### Your instructions
Your answer should be the exact lines of the data below from the one containing "This screenshot has width=486, height=562." through the one containing "This screenshot has width=1361, height=645."; please include nothing else.

[Entries shown Boundary: Start]

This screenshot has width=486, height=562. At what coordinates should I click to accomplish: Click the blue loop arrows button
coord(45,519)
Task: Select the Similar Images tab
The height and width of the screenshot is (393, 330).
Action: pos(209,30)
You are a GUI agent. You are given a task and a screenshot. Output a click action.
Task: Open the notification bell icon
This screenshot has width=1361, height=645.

[Entries shown Boundary: End]
[Entries shown Boundary: Start]

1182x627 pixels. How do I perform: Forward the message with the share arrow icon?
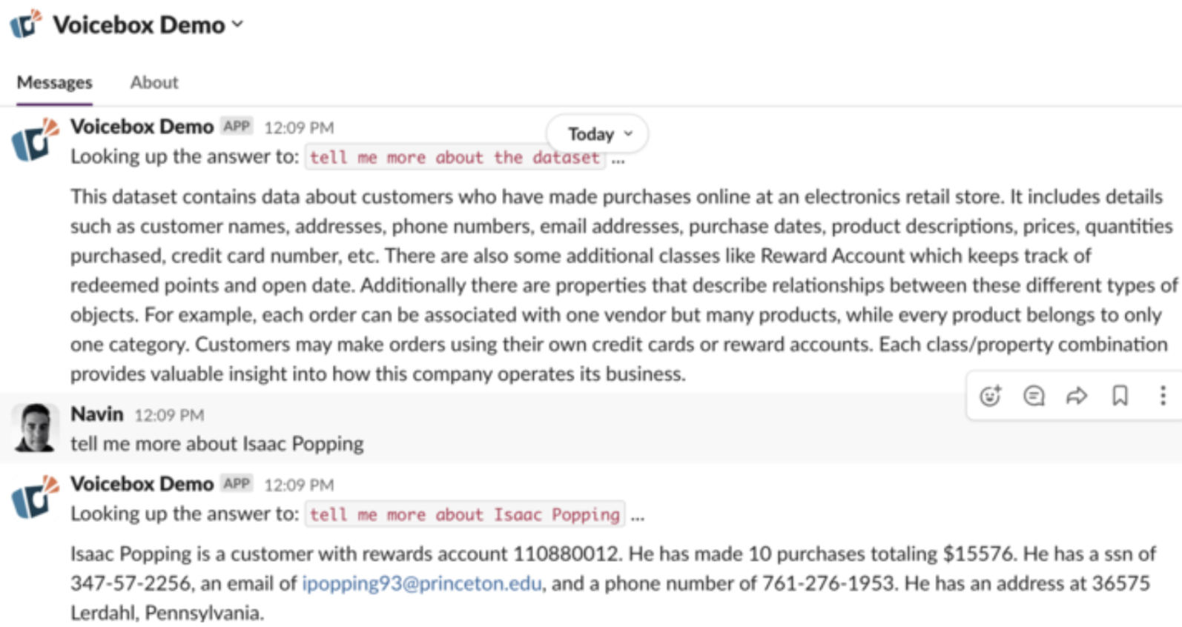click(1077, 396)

[Entries shown Boundary: End]
[Entries shown Boundary: Start]

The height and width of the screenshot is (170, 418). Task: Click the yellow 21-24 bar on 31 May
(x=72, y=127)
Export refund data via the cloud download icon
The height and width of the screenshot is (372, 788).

[Entries shown Boundary: End]

### Task solution
This screenshot has width=486, height=562. At what coordinates should I click to accomplish: Click the blue loop arrows button
coord(45,519)
Task: Select the Similar Images tab
The height and width of the screenshot is (393, 330).
Action: pos(209,30)
You are a GUI agent. You are given a task and a screenshot. Output a click action.
Task: Open the notification bell icon
This screenshot has width=1361, height=645.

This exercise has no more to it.